A4.1 Yes. Wrong: so maybe its parents should have asked it direct questions instead of ransacking its room for proof of whatever. So maybe it decides to run away from home because of the unfairness of it all and because nobody understands it. But lets pause for a moment, shall we? What did the parents see? A teenager that refuses to explain what is the matter. A teenager who may have started taking drugs. Maybe they even asked direct questions... or asked them in the wrong way further pushing it away. Maybe they want to understand but, not getting any explanations from it, look at the 'scary' teen world and can only imagine the worst scenarios. Maybe ransacking its room was actually a call for help: 'tell us what is wrong!'
The thing is: what one thinks is unfair treatment may simply be the other party trying to help. Or maybe it wasn't unfair treatment at all; maybe it's just the consequences of poorly thought out actions.

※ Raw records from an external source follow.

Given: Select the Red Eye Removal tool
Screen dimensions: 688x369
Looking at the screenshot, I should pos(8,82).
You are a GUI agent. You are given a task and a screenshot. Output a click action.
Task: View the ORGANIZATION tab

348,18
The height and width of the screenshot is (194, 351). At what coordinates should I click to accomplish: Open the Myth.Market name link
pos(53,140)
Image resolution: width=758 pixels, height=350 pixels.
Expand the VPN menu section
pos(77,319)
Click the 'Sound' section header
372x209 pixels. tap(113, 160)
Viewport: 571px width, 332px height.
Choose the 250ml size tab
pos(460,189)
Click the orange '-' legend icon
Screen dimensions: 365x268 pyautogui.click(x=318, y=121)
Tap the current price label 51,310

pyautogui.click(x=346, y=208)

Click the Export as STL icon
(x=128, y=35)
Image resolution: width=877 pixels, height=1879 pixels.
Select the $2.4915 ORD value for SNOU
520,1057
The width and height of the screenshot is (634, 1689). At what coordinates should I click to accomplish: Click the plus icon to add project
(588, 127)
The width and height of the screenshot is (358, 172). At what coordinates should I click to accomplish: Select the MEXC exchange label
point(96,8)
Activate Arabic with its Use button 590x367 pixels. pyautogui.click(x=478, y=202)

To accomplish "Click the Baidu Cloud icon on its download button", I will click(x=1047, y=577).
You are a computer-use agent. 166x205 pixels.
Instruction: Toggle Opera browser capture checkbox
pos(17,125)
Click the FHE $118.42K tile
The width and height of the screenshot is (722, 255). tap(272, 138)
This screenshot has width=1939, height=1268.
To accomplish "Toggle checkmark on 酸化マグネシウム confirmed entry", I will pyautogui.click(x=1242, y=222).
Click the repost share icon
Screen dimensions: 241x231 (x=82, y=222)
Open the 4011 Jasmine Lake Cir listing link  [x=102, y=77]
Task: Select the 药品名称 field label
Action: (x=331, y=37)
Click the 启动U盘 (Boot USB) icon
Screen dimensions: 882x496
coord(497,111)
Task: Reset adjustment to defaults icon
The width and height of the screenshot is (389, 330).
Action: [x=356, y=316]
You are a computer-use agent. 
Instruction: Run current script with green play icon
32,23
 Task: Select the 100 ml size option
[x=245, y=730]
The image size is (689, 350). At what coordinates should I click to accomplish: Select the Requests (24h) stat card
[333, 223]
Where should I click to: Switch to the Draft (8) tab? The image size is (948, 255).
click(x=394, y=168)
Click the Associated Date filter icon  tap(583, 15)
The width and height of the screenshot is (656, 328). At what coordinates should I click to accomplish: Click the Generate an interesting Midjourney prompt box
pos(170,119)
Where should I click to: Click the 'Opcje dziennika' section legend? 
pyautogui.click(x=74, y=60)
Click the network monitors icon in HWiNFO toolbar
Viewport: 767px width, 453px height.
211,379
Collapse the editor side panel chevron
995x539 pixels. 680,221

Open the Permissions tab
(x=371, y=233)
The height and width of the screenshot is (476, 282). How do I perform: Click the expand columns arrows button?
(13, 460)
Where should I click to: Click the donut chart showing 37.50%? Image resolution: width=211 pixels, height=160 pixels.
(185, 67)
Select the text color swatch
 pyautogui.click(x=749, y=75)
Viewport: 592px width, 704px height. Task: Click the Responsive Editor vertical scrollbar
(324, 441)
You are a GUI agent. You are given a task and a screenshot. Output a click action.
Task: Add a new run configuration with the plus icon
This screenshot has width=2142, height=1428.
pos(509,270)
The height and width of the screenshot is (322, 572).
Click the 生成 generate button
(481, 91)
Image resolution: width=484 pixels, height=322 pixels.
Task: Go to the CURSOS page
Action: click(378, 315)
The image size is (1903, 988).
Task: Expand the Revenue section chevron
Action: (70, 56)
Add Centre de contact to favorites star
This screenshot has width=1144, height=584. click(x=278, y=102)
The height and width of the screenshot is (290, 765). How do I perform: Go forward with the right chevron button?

Q5. Is the character 'magically' protected from consequences?
A5.1 Yes. No preferencial treatment can ever be allowed! Unless, of course, there is a biased headmaster, but then its colleagues will make it feel the consequences of being the headmaster's pet. If it gets in trouble, it must suffer through, even if that means breaking an arm or even losing a leg (How to train your dragon pulled it beautifully). Consequences are for everyone, whether it's catching a cold from not wearing a coat or getting shot from not wearing a vest.
A5.2 Only the little things, like... clumsily breaking a bunch of glasses in a shop? No preferencial treatment can ever be allowed! Make it pay for the glasses. If it says the wrong thing, don't let the others brush it off with a laugh and a frown; if it blundered, someone is going to be offended and it must apologise. No exceptions.
Q6. Does the character always get what it wants?
A6.1 Yes. Wrong: life doesn't always give us what we want no matter how much we work and sweat and hurt for it. Let it win some battles and lose others (meaningful battles, the others don't count). Let it win second prize rather than exactly what it wanted.
A6.2 Yes, but it really suffers for it. Wrong: I've been there. I had the typical sociopath yielding to its lover. Sure, she got pounded (figuratively or not) before she got what she wanted, but she still got it. And then I stopped and thought about it. Why would he yield? Why wouldn't he just kill her rather than put up with her? (tip: if psychos are involved, love is not a good answer; make sure there's more to it) Obviously, he would have killed her. It was a clear case of 'author protection'.
Bottom line: It's ok to have a special character, but make sure it isn't a SPECIAL one.